**Tasks:**
a) Answer these questions from the passage on Hoshina Masatsune.
(i) Who was his spouse?
(ii) What Court rank did he hold?
(iii) Who succeeded him?
b) Write the next part of the passage on Hoshina Masatsune, starting after its last sentence.

**Passage for review:**
%%

2nd Daimyō of Aizu Domain
- In office 1681–1731
- Monarchs: Shōgun Tokugawa Ietsuna; Tokugawa Tsunayoshi;
- Preceded by: Hoshina Masayuki
- Succeeded by: Matsudaira Masakata

Personal details
- Born: February 1, 1647
- Died: November 12, 1681 (aged 34)
- Spouse(s): Kuma, daughter of Maeda Toshitsune of Kaga Domain
- Parent: Hoshina Masayuki (father);

= Hoshina Masatsune =

Hoshina Masatsune (保科 正経) was the 2nd daimyō of Aizu Domain in Mutsu Province, Japan (modern-day Fukushima Prefecture). His courtesy title was Chikuzen-no-kami and Jijū, and his Court rank was Senior Fourth Rank, Lower Grade.

%%

**Data section:**
%%

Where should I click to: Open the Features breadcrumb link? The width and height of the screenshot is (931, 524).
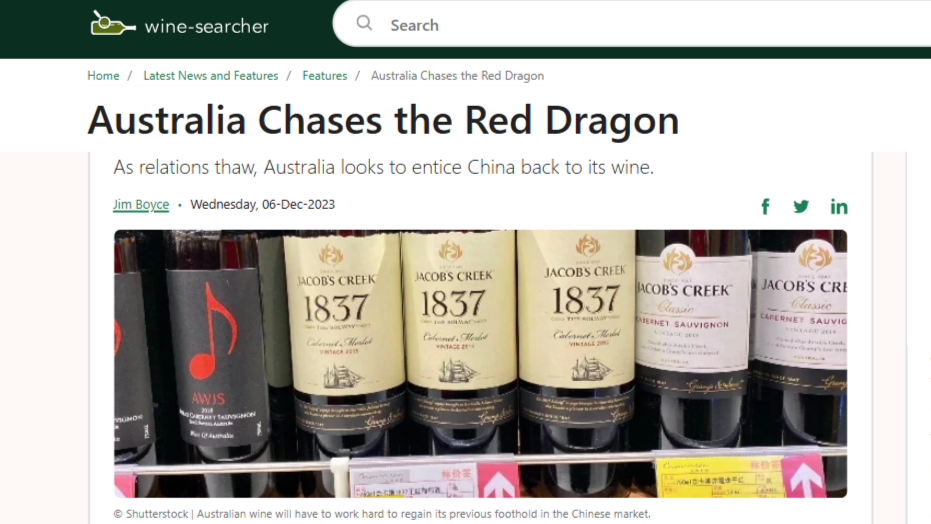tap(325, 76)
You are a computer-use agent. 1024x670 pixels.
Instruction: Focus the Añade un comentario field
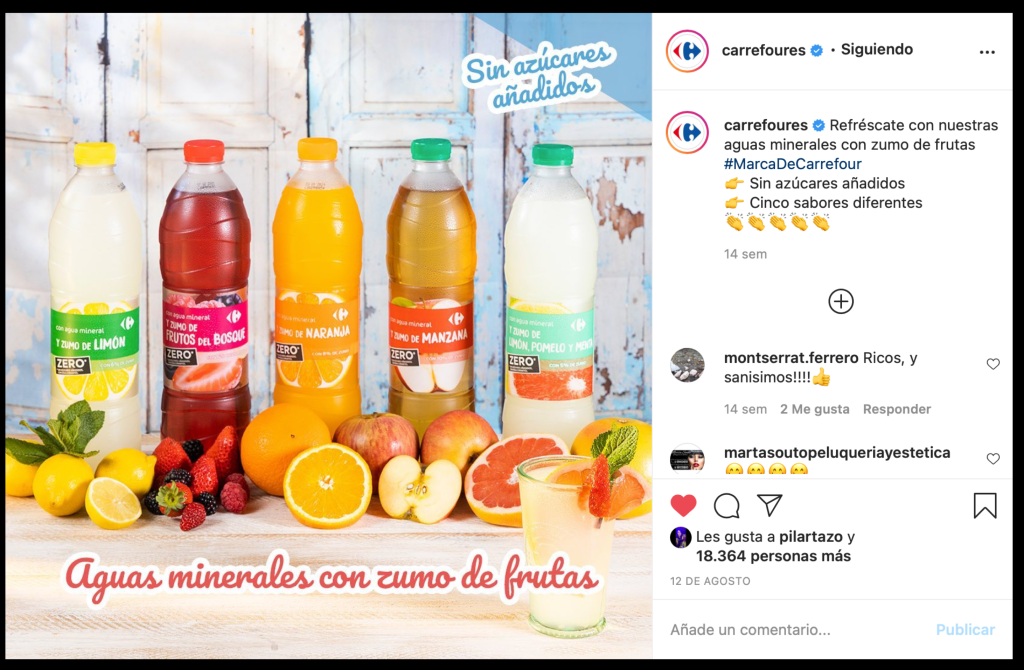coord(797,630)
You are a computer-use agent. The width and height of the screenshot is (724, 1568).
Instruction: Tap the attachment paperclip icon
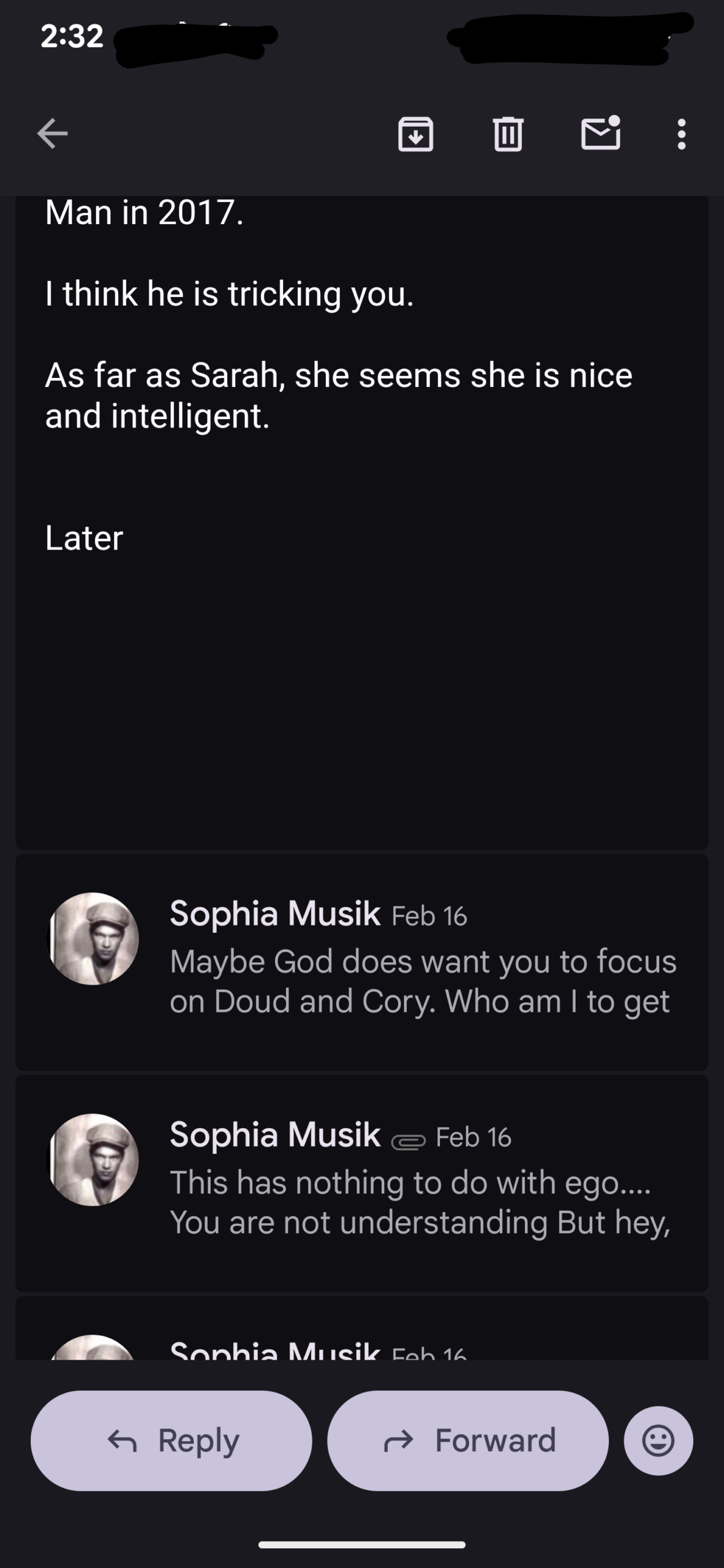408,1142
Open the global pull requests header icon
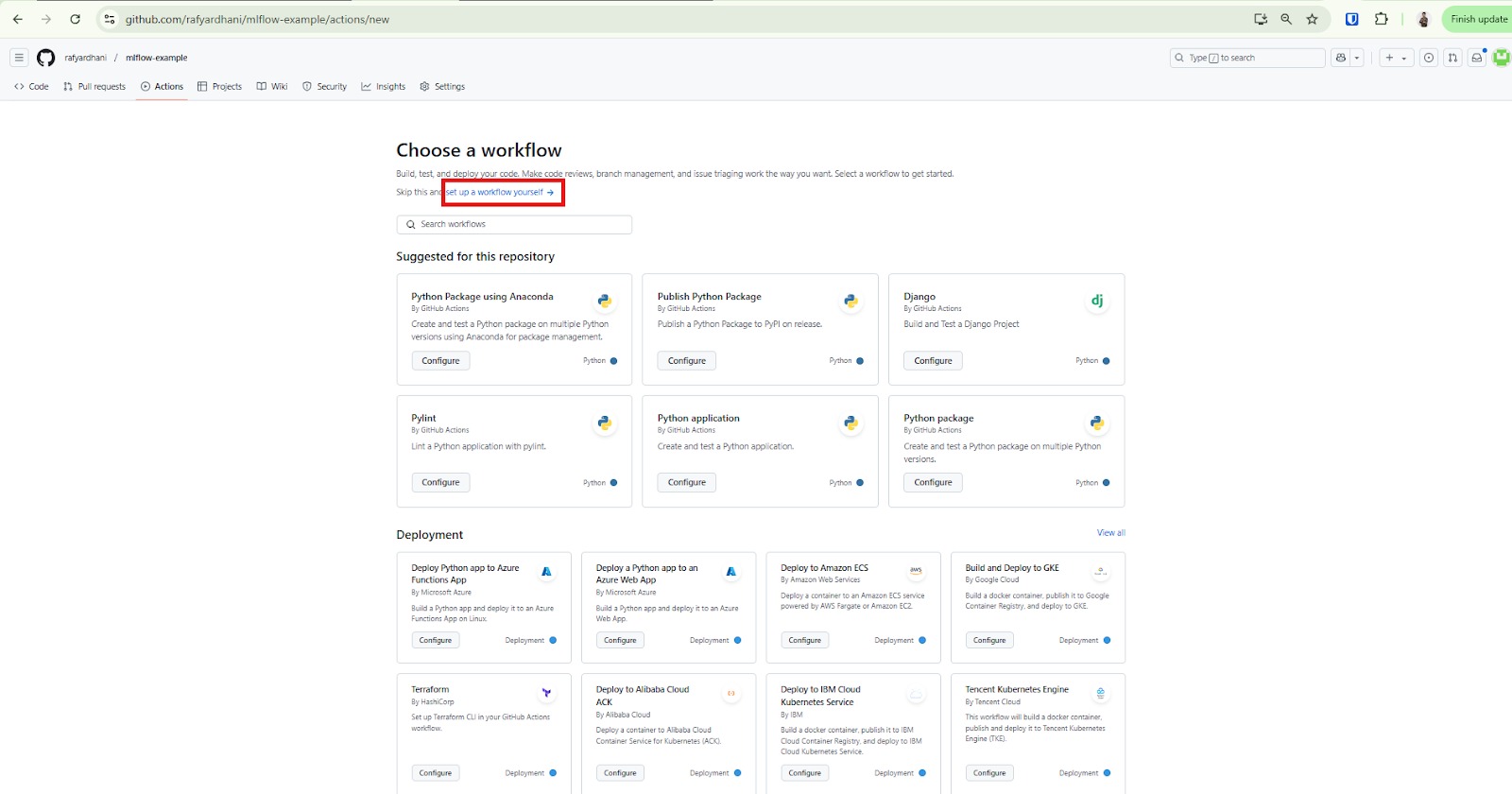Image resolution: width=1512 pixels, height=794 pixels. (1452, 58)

%%
%%

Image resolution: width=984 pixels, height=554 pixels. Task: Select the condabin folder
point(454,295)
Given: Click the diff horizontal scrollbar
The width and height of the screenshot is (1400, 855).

%%

**Responses:**
a)
(i) Kuma, daughter of Maeda Toshitsune of Kaga Domain.
(ii) Senior Fourth Rank, Lower Grade.
(iii) Matsudaira Masakata.

b)
==Biography==
Masatsune was the fourth son of Hoshina Masayuki and became daimyō in 1669 on the retirement of his father. He understood the construction of his father's monumental grave at Hanitsu Jinja in Inawashiro in 1675. He is also known for reviving the Oyaku-en, a medicinal herbs garden which had been established by the Ashina clan during their tenure over Aizu. However, his tenure was a constant struggle against the machinations of his mother, Shoko-in (1620-1691), who wielded a strong influence and promoted less-than-qualified relatives to various high posts, including that of karō. He was married to a daughter of Maeda Toshitsune of Kaga Domain, but had only one daughter. He adopted his younger brother, Matsudaira Masakata as his heir and died in 1681.